Make data-driven prioritization decisions faster
Draft PRDs, status updates, and stakeholder presentations
Example
Create executive summary of Q3 roadmap, monthly progress report, feature launch announcement
Save 3-5 hours/week on communication overhead
Prerequisites
Time Estimate
30-60 minutes to see productivity improvements
Steps
Common Pitfalls
✓ Do
✗ Don't
💡 Pro Tips
✓ Use when
Use for user story writing, competitive research, roadmap prioritization, stakeholder communication, and PRD drafting. Best for reducing repetitive documentation and research work.
✗ Avoid when
Avoid for strategic product vision (requires deep customer empathy), pricing decisions (needs market and financial expertise), or when face-to-face customer discovery is more valuable than speed.
mattpocock/skills
parcadei/continuous-claude-v3
cursor/plugins
ailabs-393/ai-labs-claude-skills
pproenca/dot-skills
mattpocock/skills
We added cron-helper from the explainx registry; install was straightforward and the SKILL.md answered most questions upfront.
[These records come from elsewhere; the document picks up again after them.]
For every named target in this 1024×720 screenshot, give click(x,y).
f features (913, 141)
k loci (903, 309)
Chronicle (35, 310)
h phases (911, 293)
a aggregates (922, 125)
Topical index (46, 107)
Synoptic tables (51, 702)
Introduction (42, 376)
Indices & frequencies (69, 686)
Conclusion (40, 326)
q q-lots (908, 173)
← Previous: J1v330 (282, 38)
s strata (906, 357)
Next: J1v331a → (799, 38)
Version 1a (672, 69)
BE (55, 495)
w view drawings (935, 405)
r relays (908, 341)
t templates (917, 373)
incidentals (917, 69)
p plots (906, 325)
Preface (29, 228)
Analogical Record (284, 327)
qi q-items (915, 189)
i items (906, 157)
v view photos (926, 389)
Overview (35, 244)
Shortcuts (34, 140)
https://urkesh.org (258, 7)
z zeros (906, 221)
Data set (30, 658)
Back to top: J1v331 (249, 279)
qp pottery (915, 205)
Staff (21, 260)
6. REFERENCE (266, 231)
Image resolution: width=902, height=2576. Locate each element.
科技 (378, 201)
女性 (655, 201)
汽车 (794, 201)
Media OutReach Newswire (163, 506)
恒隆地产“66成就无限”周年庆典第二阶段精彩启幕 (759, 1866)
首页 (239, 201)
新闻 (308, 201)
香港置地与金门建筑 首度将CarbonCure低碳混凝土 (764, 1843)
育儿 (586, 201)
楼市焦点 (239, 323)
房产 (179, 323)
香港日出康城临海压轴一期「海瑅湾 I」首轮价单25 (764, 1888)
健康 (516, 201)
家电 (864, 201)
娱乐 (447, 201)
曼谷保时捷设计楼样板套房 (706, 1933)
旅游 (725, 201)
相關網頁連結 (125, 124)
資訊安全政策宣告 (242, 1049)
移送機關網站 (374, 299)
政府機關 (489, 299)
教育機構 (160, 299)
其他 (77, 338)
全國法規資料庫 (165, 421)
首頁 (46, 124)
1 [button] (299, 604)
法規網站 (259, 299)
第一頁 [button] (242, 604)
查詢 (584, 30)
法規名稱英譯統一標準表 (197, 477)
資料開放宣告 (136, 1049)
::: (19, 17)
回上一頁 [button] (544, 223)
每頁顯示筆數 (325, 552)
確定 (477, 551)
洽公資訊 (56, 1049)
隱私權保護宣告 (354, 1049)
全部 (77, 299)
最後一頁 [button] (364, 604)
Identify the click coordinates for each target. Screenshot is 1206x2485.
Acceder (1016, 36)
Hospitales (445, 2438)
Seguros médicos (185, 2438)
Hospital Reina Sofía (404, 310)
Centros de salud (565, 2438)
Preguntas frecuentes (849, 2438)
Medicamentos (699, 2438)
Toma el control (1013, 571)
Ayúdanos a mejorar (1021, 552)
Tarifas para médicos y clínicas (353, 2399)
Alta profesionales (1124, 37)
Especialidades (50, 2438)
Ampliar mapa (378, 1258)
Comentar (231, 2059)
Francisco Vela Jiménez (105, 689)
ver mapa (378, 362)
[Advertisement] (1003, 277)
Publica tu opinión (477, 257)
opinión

Solid pick for teams standardizing on skills: cron-helper is focused, and the summary matches what you get after install.
cron-helper fits our agent workflows well — practical, well scoped, and easy to wire into existing repos.
Registry listing for cron-helper matched our evaluation — installs cleanly and behaves as described in the markdown.
cron-helper has been reliable in day-to-day use. Documentation quality is above average for community skills.
Useful defaults in cron-helper — fewer surprises than typical one-off scripts, and it plays nicely with `npx skills` flows.
cron-helper fits our agent workflows well — practical, well scoped, and easy to wire into existing repos.
Solid pick for teams standardizing on skills: cron-helper is focused, and the summary matches what you get after install.
cron-helper is among the better-maintained entries we tried; worth keeping pinned for repeat workflows.
cron-helper reduced setup friction for our internal harness; good balance of opinion and flexibility.